In Lord of the Rings: Conquest you can take the part of many of the film's leading characters such as Aragorn, Legolas and Gimli, but you also can fight as many of the film’s secondary characters including Eowyn, Lurtz and The Witch-king of Angmar. Ultimately you can control Middle-earth’s destructive powerhouses like the Ents, the Trolls as well as the Balrog and Sauron himself. In Conquest you can charge into all of Middle-earth‘s epic battles, from Helm’s Deep to Mordor, and you also get to participate in an alternative storyline that follows the course of the war after Frodo is killed on Mount Doom and The One Ring is returned to Sauron.
Added to the mix is a multi-player player co-operative mode, and extensive online options, that allow you to forgo grenades and chainsaw mounted assault rifles for swords, bows and staffs while participating in familiar death match and capture the flag tournaments. In fact, there is a sense that this online component is what Lord of the Rings: Conquest is all about. This emphasis on online play is also reinforced with the brevity of the single player campaign.
For those who played the LOTR games that came out with the release of the movies, the gameplay and structure of the single player campaign will be completely familiar. Heavy and light attacks are handled with the face buttons while grabs, throws and special abilities are accessed with the triggers. All your combo strings are available from the start meaning the learning curve is simply getting used to the abilities and attributes of the four basic classes, as well as the character specific hero abilities.

Pixel coordinate grounding records:
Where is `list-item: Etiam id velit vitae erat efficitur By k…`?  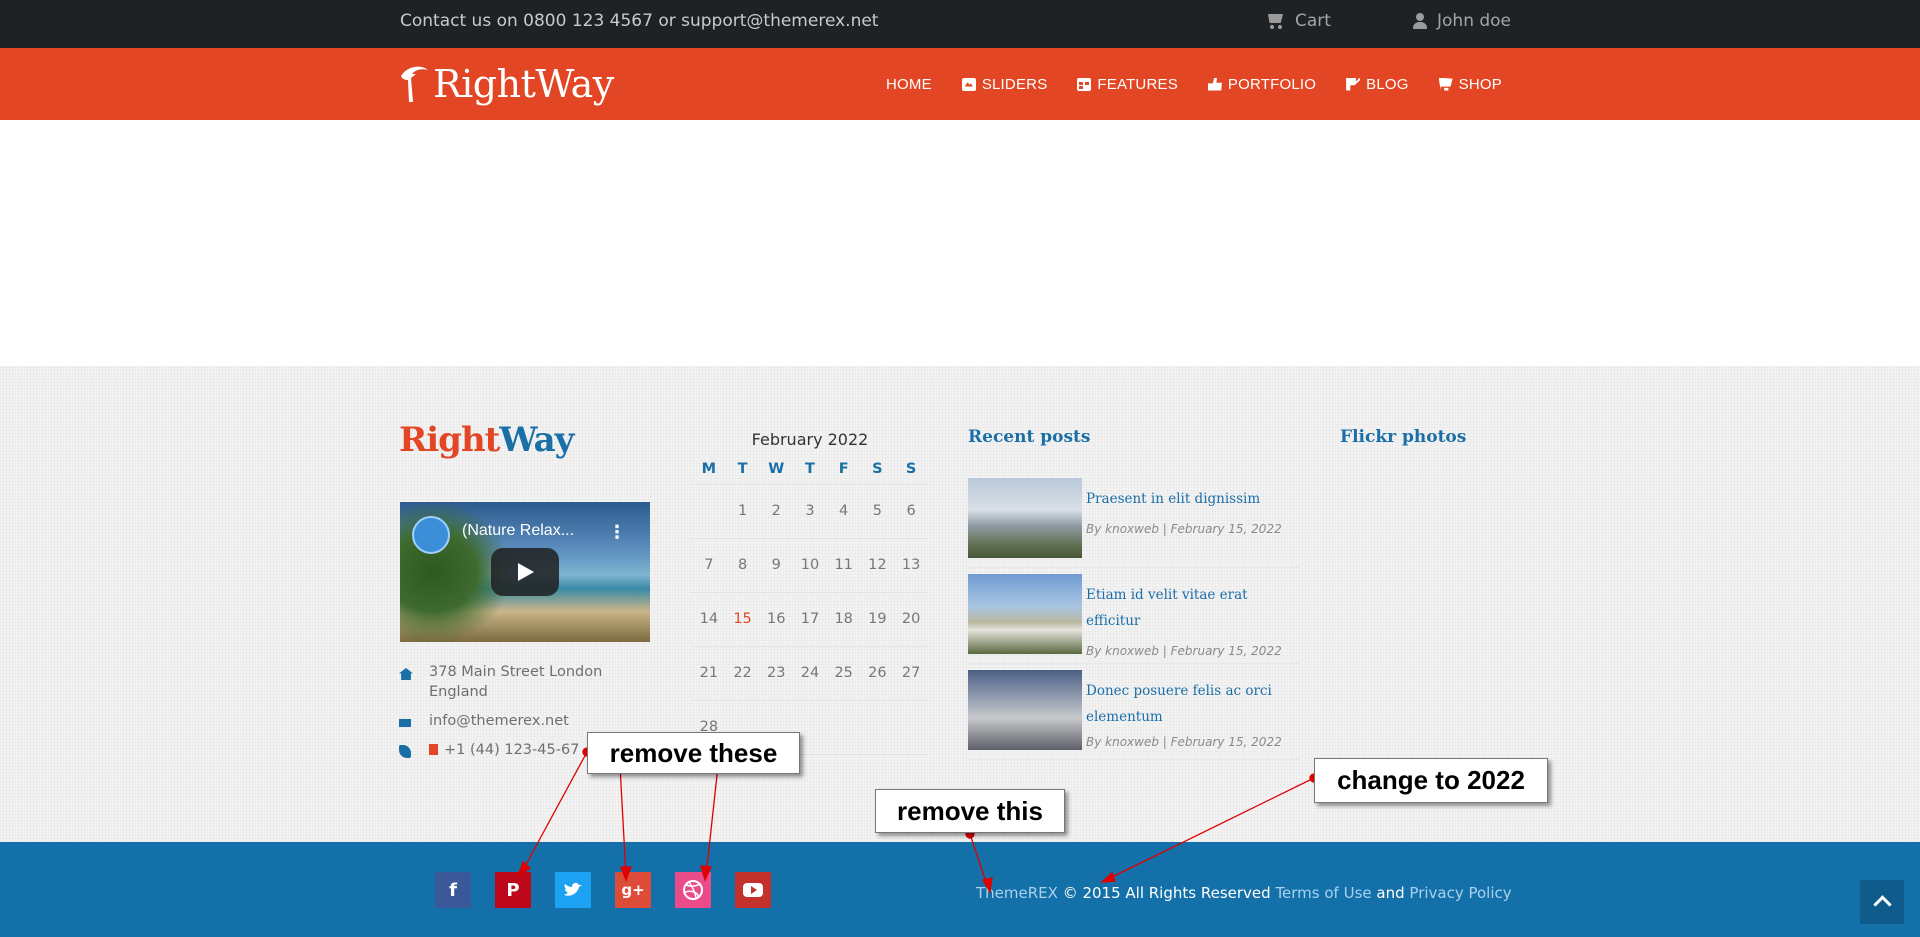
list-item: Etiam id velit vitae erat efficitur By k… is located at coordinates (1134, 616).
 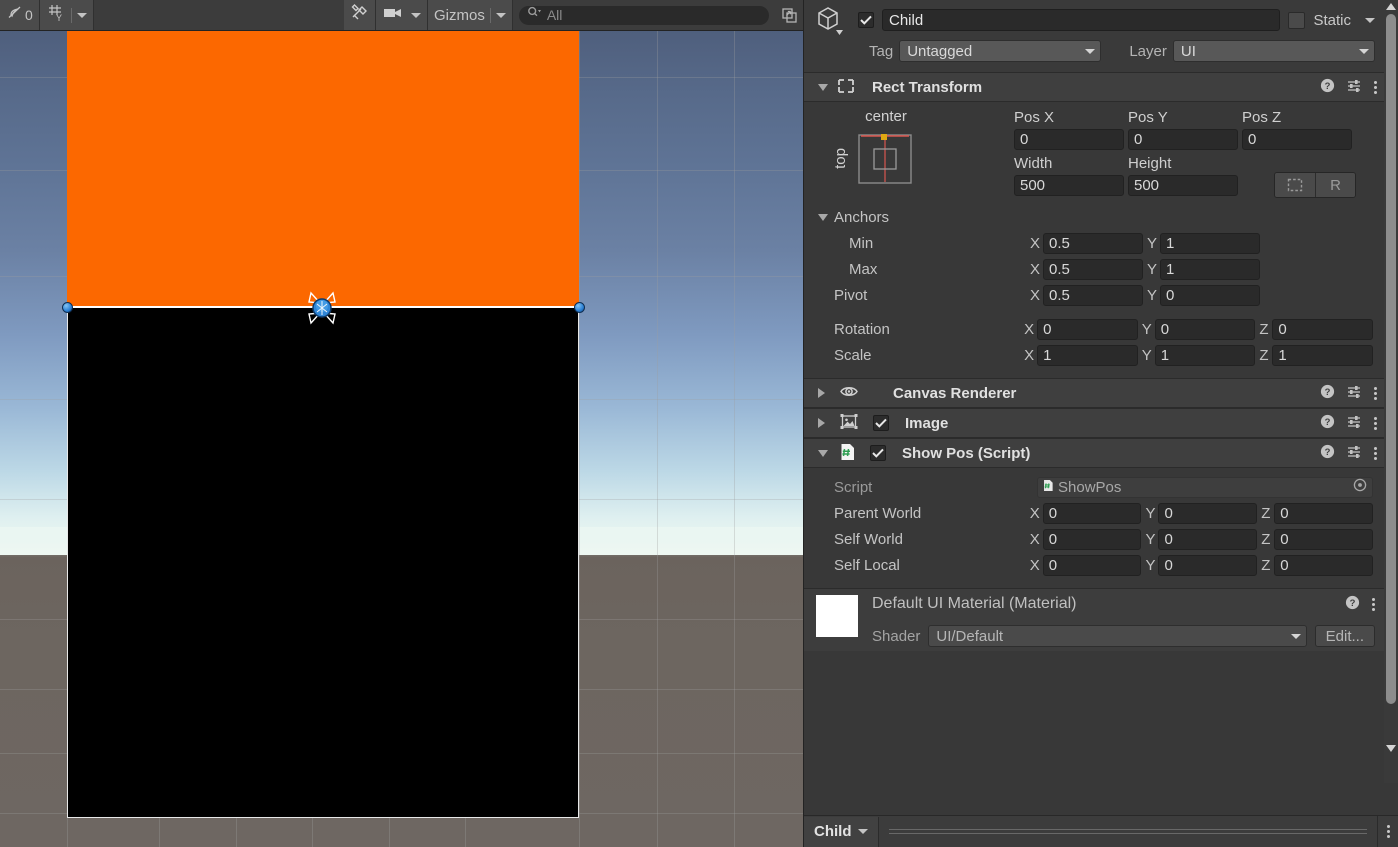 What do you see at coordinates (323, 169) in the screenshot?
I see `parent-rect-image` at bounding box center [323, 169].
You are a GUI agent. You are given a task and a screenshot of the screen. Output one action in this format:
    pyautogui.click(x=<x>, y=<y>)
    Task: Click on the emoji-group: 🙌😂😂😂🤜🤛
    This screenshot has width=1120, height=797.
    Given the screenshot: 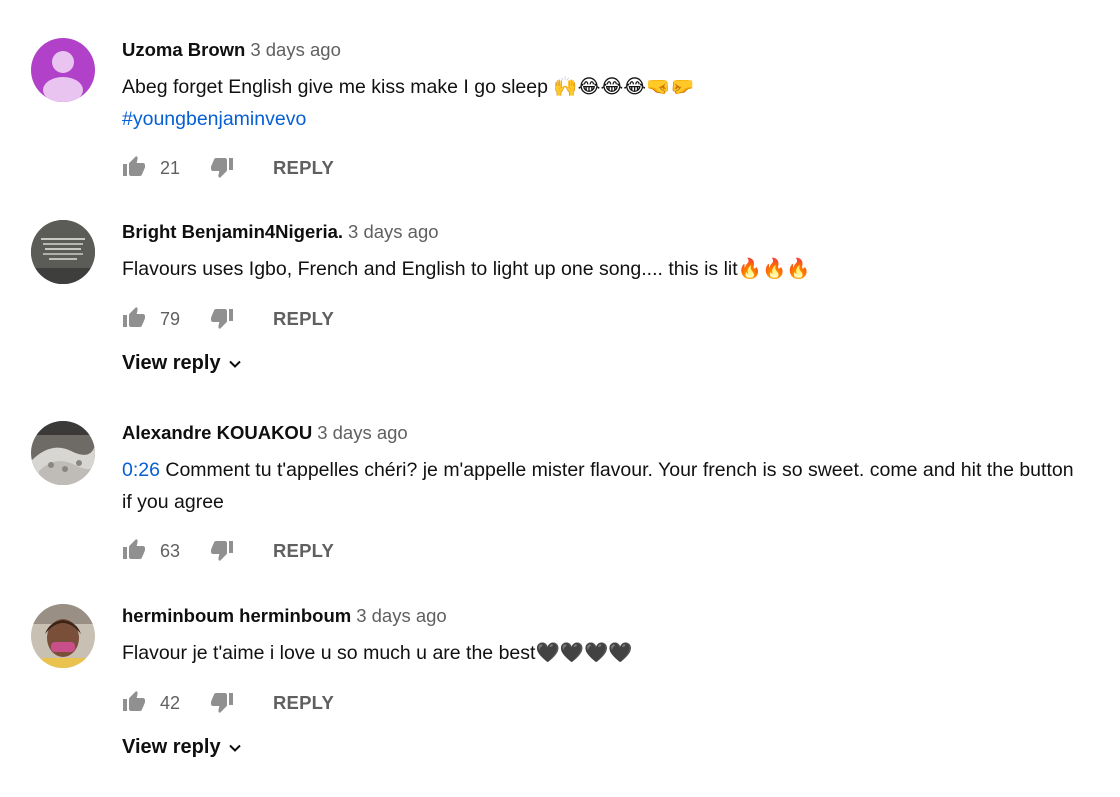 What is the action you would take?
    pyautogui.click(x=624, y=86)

## Set of tasks
1. Answer these questions from the Conquest review:
(a) In the alternative storyline, what happens to Frodo?
(b) What further reinforces the review's sense that online play is the emphasis?
(c) Which buttons handle heavy and light attacks?
2. Carry on the review of Lord of the Rings: Conquest, picking up after its final sentence.
The records were drawn from a separate source.

## Answers for the exercise
1.
(a) He is killed on Mount Doom, and The One Ring is returned to Sauron.
(b) The brevity of the single player campaign.
(c) The face buttons.

2.
At the beginning of each mission you get to choose from the four basic classes; the warrior, archer, mage and scout. While the warrior and archer relay on the expected melee and ranged attacks, the mage has powerful area affect lightening and fire spells and the scout can turn invisible and deal instantly fatal strikes.
Each mission is set in a specific battle, from Gondor and the Gates of Mordor, to Weathertop or Rivendell. The missions are broken into a series of short and relatively simple objectives usually beginning with fighting your way to a location, where you might have to destroy something, capture something or simply hold a position for a set time.
At some point during the missions you get the choice to take the part of a hero character. These heroes can be good or bad characters and may just about be the most fun part of the game. Although smashing everything in sight as a Troll or Ent is every bit a fun as it sounds, dealing deadly sneak attacks as Grima Wormtounge is also very satisfying.
That said, there is no escaping the fact that Lord of the Rings: Conquest draws greatly from the movie tie-ins. Although this latest addition to the LOTR cannon emphasises its new elements, it can’t shake the feeling that it’s a movie tie-in game, a tie-in game to a movie that’s more than six years old. All the clips, characters, dialogue, situations and settings are old enough to have lost their freshness but not so old as to have acquired any sense of nostalgia.
If Lord of the Rings: Conquest had excelled in other areas it could have overcome the historical dark shadow cast over it. But, unfortunately it is too limited in other areas. The single player mode is very short, as we are coming to expect with online focused games. Also, at its heart it’s a button masher, and while the instant kills are fun when you’re doing them, they are irritating when they happen to you at the back end of a mission. There are no mid-mission saves here, loose all your lives and its back to the start of the mission.
The music and dialogue is standard fantasy epic fare, although delivered flawlessly. The locations and graphics are adequate, without being spectacular, and the character models are smooth and serviceable, perhaps a consequence of the game’s online focus.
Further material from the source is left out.